Disegno di Mario Sironi
Disegno di Mario Sironi
Mario Sironi

Il “Bianco e Nero” è talmente congeniale a Sironi che, nel senso letterale del termine, lo ritroviamo spesso a influenzare direttamente la sua tavolozza pur già parca di colori.

Sironi non è certamente un lirico, se pure accenti lirici non manchino nella sua opera, ma un severo costruttore che affronta il foglio (e anche la tela) con lo spirito di un architetto, sì che ogni suo disegno sembra lo schizzo promemoria per un progetto di ben più vasto impegno del quale occorra fermare subito l’idea, tante idee, fra le quali operare in seguito una scelta rigorosa.

Mario Sironi non è interessato a concludere di volta in volta il suo discorso nel disegno e se pure ogni suo foglio racchiude una vitalità aggressiva e una autonomia completa di valori, capaci di farlo stimare, ammirare e desiderare come cosa compiuta, si avverte in questi segni, in queste campiture tormentate da graffi, che sembrano colpi di subbio su pietra, come una sorta di frettoloso passaggio, inteso e rivolto verso la quiete raggiunta da Sironi solo nelle grandi composizioni, e come un tormentoso, febbrile travaglio in questi disegni: si tratti di una figura di impostazione classica o di una periferia di città industriale; di un autoritratto scabro e scavato come un teschio o di un paesaggio aperto su roccioni imponenti.

Diceva il divino Michelangelo che il suo compito di scultore consisteva nel liberare dal marmo le figure in esso imprigionate; Sironi avrebbe potuto dire che il suo compito era quello di far scaturire la luce dall’ombra fitta per rivelare squarci di realtà in essa avvolta e nascosta.
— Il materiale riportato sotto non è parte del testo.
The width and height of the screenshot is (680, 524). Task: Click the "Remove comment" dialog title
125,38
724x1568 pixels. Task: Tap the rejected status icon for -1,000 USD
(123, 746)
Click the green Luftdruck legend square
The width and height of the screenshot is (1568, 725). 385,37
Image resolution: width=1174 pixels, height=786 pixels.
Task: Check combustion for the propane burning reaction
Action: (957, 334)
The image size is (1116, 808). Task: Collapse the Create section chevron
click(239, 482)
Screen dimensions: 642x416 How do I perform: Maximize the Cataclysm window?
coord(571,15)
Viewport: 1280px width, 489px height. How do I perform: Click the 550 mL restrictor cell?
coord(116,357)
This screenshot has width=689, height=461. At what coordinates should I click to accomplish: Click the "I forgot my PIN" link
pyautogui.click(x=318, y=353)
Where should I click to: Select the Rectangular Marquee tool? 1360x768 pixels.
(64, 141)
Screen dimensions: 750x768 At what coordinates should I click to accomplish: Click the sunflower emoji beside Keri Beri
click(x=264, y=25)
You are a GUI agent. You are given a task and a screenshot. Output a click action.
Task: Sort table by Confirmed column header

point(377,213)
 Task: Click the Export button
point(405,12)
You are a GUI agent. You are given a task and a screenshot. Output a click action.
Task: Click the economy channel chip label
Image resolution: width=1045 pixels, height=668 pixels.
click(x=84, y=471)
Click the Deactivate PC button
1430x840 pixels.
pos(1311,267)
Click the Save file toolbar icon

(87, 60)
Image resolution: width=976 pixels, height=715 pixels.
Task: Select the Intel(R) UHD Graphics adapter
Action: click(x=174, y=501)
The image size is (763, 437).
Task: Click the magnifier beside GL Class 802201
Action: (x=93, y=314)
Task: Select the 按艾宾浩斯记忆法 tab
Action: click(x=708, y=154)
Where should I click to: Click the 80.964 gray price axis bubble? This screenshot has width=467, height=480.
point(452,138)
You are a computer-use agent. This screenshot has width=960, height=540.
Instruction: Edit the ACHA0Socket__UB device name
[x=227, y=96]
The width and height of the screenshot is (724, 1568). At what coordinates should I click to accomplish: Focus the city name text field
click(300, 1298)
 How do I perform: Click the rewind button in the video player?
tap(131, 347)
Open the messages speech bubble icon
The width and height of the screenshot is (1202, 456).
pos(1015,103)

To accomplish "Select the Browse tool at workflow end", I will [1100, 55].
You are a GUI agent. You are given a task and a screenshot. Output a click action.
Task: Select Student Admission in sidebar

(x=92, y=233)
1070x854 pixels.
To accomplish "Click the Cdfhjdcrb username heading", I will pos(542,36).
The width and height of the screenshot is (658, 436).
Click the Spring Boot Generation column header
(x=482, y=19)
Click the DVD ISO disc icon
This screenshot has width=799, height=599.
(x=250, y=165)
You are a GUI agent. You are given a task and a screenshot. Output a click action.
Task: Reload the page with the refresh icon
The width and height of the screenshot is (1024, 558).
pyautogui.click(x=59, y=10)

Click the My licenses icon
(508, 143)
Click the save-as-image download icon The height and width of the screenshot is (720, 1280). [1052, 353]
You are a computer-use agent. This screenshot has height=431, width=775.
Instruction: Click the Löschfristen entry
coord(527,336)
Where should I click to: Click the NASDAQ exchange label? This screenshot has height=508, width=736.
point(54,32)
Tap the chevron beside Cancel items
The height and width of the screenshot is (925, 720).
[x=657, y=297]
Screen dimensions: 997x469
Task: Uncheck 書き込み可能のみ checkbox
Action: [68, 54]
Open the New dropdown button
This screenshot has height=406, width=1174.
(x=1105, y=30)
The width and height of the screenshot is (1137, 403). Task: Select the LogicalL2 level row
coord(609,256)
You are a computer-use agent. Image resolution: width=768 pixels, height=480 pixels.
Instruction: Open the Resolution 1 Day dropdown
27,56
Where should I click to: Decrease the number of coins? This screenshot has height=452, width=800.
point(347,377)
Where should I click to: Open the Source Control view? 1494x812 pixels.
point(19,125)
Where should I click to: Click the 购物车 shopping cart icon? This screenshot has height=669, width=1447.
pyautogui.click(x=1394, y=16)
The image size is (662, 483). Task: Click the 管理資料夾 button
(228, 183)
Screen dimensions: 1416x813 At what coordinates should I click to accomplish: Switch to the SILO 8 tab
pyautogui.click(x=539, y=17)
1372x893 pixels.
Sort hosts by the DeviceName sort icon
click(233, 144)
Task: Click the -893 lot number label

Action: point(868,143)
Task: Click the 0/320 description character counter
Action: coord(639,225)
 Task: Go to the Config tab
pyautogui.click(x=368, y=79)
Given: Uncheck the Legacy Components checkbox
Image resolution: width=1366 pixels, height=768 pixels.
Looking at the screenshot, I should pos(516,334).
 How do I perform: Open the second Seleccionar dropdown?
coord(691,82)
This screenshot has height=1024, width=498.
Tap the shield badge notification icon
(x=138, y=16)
E, infatti, lavorava sovente su carta appositamente annerita, raschiando per riscoprire il bianco e costruire così il disegno con colpi di chiaro, con luci via via emergenti che ritroveremo anche su disegni eseguiti normalmente.

I fogli di Sironi sono spesso riempiti con più e diversi soggetti, ma questo solo per indifferenza o comodità; più disegni sul medesimo foglio non fanno qui pagina unica (come per esempio in certe lastre di Luigi Bartolini, vedi Martin pescatore, ecc.), poiché in Sironi ogni disegno è chiuso, costretto nel suo schema compositivo e in ciò concluso anche quando si tratta di un semplice schizzo. Siamo in presenza soltanto di una idea che non ha motivo di legare con quella accanto, prove sì di un discorso unico ma che si svolgerà altrove con interezza e chiarezza logica.

Uno dei suoi disegni, Il Santo, potrebbe indurci a riconoscere in Sironi moduli giotteschi almeno nell’ambito della composizione. Ma l’accostamento sarebbe superficiale e erroneo. Sironi resta lontano dallo spirito dei nostri primitivi come da quello dei bizantini e, se pur trae da essi una lezione, il suo pensiero va più indietro nel tempo. Certo suo simbolismo allegorico e celebrativo è al mondo romano che va riallacciato richiamando in particolare scene di sarcofaghi e mosaici di quella civiltà.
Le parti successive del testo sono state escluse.